Researches on vector fields in the large by Riccati equation

Riccati方程研究大向量场

• 批准号: 09640097
• 负责人: INNAMI Nobuhiro
• 金额: $ 1.86万
• 依托单位: Niigata University
• 依托单位国家: 日本
• 项目类别: Grant-in-Aid for Scientific Research (C)
• 财政年份: 1997
• 资助国家: 日本
• 起止时间: 1997 至 1999
• 项目状态: 已结题
• 来源: https://kaken.nii.ac.jp/grant/KAKENHI-PROJECT-09640097/
• 关键词: Riemannian geometry; billiard; theory of parallels; リッカチ微分方程式; ワープド積

Many results for Riemannian manifolds as geometry of geodesics have been obtained by using solutions of Jacobi and Riccati equations. In the light of these facts the theory of those equations can be applied to the researches of gradient vector fields, natural Lagrangian systems, differential equations and flows satisfying Huygens' principle, Finsler geometry, billiard ball problems, glued Riemannian manifolds. One of most important problems is to decide when there exists a unique solution of Riccati equation in the large.The symmetric solutions of the matrix Riccati equation have some nice properties if they are defined on the whole real numbers. The existence and uniqueness problems are important under a lot of situations. In particular, the uniqueness of solutions sometimes comes from the theory of parallels. In this research project we developed the theory of Jacobi and Riccati equations, applied it to the theory of parallels, and, as a result, made the topological and geometrical structures of manifolds clear.In 1997 we introduced the equation for Jacobi vector fields along geodesics in glued Riemannian manifolds, and we characterized the topological and geometrical structures of warped products by some properties of gradient vector fields. In 1998 and 1999 we have some results for convex billiard ball problems in a plane by applying the theory of parallels in the configuration spaces to Jacobi vector fields along billiard ball trajectories in the Euclidean plane. Mr. Hiroyuki Sakai helped us with our project, in proving some results concerning Laplace operator, eigenvalues of Laplacian on compact glued manifolds

利用Jacobi和Riccati方程的解，得到了作为测地线几何的黎曼流形的许多结果。根据这些事实，这些方程的理论可以应用于梯度向量场、自然拉格朗日系统、满足惠更斯原理的微分方程和流动、Finsler几何、台球问题、胶合黎曼流形的研究。Riccati方程的一个重要问题是确定其解在大范围内是否存在唯一性，矩阵Riccati方程的对称解如果定义在全真实的实数上，则具有很好的性质。解的存在唯一性问题在很多情况下都是重要的。特别是，解的唯一性有时来自平行理论。在本研究项目中，我们发展了Jacobi和Riccati方程的理论，并将其应用到平行线理论中，从而使流形的拓扑和几何结构更加清晰，1997年我们引入了胶合黎曼流形中沿着测地线的Jacobi向量场方程，并利用梯度向量场的一些性质刻画了翘曲积的拓扑和几何结构。在1998年和1999年，我们有一些结果凸台球问题在一个平面上的应用理论的平行线的配置空间的雅可比向量场沿着台球轨迹在欧几里德平面。坂井博之先生帮助我们完成了我们的项目，证明了关于紧胶合流形上的拉普拉斯算子和拉普拉斯算子的特征值的一些结果

项目成果

Nobuhiro INNAMI: "Gradient vector fields which characterize warped products"Mathematica Scandinavica. (発表予定).

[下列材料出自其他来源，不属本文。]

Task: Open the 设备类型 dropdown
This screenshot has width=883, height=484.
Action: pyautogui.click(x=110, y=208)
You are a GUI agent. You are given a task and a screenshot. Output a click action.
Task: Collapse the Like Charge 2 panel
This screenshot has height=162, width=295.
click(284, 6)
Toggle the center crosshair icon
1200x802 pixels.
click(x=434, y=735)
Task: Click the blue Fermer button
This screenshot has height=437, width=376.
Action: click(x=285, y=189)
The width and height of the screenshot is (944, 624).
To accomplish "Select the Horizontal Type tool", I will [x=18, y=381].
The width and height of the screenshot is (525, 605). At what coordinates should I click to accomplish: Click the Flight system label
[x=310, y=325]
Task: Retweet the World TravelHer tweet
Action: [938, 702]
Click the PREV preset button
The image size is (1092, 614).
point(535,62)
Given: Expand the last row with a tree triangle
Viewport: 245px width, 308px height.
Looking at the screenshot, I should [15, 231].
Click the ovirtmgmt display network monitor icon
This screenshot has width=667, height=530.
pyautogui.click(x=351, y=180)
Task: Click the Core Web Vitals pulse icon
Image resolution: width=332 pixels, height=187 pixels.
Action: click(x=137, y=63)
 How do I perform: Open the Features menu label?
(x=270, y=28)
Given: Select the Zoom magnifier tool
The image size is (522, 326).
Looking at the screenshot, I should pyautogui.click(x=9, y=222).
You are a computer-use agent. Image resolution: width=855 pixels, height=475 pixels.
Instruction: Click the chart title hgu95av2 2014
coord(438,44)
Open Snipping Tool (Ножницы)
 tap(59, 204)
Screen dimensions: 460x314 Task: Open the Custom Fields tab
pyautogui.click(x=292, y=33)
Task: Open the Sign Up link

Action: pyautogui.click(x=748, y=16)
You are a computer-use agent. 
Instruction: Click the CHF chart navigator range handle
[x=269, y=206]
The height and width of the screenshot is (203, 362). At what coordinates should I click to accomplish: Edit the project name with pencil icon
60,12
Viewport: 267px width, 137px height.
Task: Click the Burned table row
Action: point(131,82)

Nobuhiro INNAMI：“表征扭曲产品的梯度矢量场”Mathematica Scandinavica（待公布）。

Takashi Oguro: "Four-dimensional almost Kahler Einstein and *-Einstein manifolds"Geom. Dedicata. 69, 1. 91-112 (1998)

Takashi Oguro：“四维几乎卡勒爱因斯坦和*-爱因斯坦流形”Geom。

S.Ogose 他: "Anote on Polysurface groups" Nihonkai Math.J.8・1. 7-18 (1997)

S.Ogose 等：“多曲面群的注释”Nihonkai Math.J.8・1（1997）。

T. Ogura: "Four-dimensional almost kahler Einstein and *-Einstein manifolds"Geom. Dedicata. 69. 91-112 (1998)

T. Ogura：“四维几乎卡勒爱因斯坦和*-爱因斯坦流形”Geom。

Nobuhiro INNAMI: "Integral formulas for polyhedral and spherical billiards" J.Math.Soc.Japan. 50・2. 339-357 (1998)

Nobuhiro INAMI：“多面体和球形台球的积分公式”J.Math.Soc.Japan 50・2（1998）。